Departament Stanu USA poinformował w oświadczeniu, że „z powodu ciągłego zagrożenia rosyjską akcją militarną” nakazano rodzinom członków personelu amerykańskiej ambasady w Mińsku opuszczenie terytorium Białorusi. Wcześniej podobną decyzję podjęto wobec ambasady USA w Kijowie.
Amerykańska administracja przestrzega również swoich obywateli i zaleca „powstrzymanie się od podróży na Białoruś”.
– W związku ze wzrostem nietypowej i niepokojącej rosyjskiej aktywności wojskowej w pobliżu granicy z Ukrainą amerykańscy obywatele przebywający na Białorusi lub planujący podróż do tego kraju powinni mieć świadomość, że sytuacja jest nieprzewidywalna, a napięcie w regionie wzrosło – napisano w komunikacie.
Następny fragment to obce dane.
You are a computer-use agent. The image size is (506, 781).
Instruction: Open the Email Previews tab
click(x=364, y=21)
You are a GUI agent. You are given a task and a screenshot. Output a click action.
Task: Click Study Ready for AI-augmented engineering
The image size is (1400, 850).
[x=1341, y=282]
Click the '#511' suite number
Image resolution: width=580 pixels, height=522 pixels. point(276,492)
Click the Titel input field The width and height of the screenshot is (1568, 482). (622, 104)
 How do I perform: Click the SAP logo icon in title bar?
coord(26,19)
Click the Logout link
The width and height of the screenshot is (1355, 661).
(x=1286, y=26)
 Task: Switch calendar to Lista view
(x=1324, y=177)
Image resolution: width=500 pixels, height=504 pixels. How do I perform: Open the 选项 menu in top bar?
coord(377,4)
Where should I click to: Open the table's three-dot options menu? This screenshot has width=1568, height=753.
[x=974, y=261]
Zaznaczono również, że zdolność rządu USA do świadczenia pomocy swoim obywatelom na Białorusi jest „mocno ograniczona”. CNN przypomina, że wynika to z decyzji rządu w Mińsku, który w sierpniu „polecił ambasadzie USA zmniejszenie liczby pracowników do pięciu, a w październiku zmusił ambasadę do zamknięcia biur Dyplomacji Publicznej i amerykańskiej Agencji ds. Rozwoju Międzynarodowego oraz do zwolnienia ponad 20 białoruskich pracowników w listopadzie”.
dorzeczy.pl
Przekaż wieści dalej!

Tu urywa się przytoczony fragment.